**VOTRE TÂCHE**
Pouvez-vous recopier fidèlement les enregistrements, depuis leur début jusqu'à la ligne contenant « I want to click on leader-line-amphetamines, so », celle-ci comprise ?

**INFORMATIONS FOURNIES**
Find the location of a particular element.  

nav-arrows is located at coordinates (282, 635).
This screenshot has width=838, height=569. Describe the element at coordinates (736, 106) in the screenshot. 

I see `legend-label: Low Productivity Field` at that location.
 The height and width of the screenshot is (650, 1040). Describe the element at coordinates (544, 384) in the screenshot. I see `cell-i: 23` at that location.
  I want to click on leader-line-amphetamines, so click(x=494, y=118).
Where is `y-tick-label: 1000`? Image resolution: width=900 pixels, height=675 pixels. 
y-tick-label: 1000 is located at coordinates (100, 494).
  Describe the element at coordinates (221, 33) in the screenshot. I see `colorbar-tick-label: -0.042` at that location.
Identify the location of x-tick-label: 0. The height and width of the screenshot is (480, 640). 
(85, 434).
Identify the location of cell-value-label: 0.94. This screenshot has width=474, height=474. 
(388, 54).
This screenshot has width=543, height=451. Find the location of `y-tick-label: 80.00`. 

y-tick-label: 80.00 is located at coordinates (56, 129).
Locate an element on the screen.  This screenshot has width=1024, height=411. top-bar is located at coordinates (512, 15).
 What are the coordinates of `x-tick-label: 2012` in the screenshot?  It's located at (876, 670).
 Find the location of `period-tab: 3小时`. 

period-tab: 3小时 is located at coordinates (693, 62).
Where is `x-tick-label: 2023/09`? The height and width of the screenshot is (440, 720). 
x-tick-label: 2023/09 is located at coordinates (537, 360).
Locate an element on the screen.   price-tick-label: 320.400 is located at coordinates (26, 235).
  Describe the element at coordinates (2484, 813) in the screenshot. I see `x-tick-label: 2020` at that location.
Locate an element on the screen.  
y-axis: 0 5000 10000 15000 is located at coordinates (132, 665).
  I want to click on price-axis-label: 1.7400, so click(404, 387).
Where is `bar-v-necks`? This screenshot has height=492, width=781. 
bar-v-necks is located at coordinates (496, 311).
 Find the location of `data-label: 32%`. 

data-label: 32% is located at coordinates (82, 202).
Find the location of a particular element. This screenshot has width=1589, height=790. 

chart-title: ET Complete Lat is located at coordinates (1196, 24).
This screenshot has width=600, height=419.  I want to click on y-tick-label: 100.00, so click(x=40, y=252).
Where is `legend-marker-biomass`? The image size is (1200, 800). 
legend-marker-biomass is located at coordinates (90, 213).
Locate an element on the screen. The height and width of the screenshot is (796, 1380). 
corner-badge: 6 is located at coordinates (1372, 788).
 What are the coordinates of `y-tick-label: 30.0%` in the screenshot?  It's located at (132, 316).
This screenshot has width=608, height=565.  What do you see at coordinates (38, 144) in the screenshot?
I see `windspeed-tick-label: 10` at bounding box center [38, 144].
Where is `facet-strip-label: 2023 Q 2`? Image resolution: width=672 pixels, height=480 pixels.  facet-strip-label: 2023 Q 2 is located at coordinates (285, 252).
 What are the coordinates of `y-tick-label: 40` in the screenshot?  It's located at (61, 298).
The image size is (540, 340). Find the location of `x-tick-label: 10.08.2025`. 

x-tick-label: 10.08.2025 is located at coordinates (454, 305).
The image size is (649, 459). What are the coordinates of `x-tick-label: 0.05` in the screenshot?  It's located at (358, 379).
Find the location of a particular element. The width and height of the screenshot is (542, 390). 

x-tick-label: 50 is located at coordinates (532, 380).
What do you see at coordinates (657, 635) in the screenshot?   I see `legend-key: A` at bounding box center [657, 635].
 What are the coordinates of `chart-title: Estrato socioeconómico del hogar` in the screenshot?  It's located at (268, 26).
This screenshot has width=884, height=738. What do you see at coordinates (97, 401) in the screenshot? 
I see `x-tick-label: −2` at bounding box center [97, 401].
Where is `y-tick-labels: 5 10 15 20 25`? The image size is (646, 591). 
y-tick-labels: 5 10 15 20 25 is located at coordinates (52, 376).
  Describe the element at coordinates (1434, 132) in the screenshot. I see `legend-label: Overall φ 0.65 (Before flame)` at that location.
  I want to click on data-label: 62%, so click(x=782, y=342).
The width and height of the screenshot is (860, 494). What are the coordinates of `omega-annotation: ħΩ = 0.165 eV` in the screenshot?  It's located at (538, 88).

**SOLUTION DE LA TÂCHE**
Find the location of a particular element.  

nav-arrows is located at coordinates (282, 635).
This screenshot has width=838, height=569. Describe the element at coordinates (736, 106) in the screenshot. 

I see `legend-label: Low Productivity Field` at that location.
 The height and width of the screenshot is (650, 1040). Describe the element at coordinates (544, 384) in the screenshot. I see `cell-i: 23` at that location.
  I want to click on leader-line-amphetamines, so click(x=494, y=118).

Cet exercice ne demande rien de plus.